Ars Technica put together a good breakdown of the complexities behind the recent Meltdown and Spectre vulnerabilities plaguing Intel chips (and possibly others). Here’s an overly-simplistic explanation of what’s happening:
When code sends an operation to your computer’s processor, the processor will run that operation at the same time that it’s figuring out if the place where the code said to store the answer is valid. The processor does these two things at the same time to make everything go faster. It’s called “speculative execution.”
Now, if the place where the code told your processor to store the answer *isn’t* valid — for example, kernel memory (where a computer’s core operational code lives) — the processor blocks it and throws away the result of the operation. Trouble is, with some really clever measuring of the timing of these blocks and the impact they has on performance, sensitive information can be inferred from kernel memory—information like passwords, which tabs or windows you have open, etc.
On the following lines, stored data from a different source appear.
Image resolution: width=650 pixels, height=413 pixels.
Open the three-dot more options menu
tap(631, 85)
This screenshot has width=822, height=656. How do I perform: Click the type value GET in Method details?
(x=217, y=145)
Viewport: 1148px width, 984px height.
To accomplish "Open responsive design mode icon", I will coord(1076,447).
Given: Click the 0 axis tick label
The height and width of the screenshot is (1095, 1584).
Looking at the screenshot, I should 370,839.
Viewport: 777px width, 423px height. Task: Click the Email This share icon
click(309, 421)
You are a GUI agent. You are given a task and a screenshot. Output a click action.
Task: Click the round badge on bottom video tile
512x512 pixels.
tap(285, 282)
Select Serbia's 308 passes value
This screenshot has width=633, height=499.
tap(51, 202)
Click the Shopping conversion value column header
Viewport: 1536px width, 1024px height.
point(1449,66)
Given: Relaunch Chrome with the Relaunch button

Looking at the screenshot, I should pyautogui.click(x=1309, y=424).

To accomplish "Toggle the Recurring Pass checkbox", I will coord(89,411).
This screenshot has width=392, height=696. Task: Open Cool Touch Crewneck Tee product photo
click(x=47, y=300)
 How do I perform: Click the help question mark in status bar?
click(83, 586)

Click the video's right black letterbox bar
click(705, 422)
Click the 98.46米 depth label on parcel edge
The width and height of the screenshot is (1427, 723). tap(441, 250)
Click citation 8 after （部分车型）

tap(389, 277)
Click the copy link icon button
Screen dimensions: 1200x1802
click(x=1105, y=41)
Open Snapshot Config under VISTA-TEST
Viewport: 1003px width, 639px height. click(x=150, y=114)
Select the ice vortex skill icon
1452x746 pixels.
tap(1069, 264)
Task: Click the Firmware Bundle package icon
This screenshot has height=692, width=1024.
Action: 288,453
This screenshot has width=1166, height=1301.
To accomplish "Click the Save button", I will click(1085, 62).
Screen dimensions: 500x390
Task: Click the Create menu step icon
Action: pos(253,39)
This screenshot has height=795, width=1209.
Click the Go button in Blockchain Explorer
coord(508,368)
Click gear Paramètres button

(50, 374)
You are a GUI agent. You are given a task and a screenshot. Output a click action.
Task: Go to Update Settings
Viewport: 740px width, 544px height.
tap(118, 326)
There are fixes, but they’re not without their drawbacks.
Operating systems are being patched to address this vulnerability, but they have to change the way this “speculative execution” works, which comes at a significant performance cost. You can tell the processor not to perform the operation until the target location is validated, but this change would impact every calculation and would have significant impact on performance.
The best fix is hardware related: keep kernel memory separate from other memory altogether. But that requires new chip architecture which will take time to manufacture and roll out.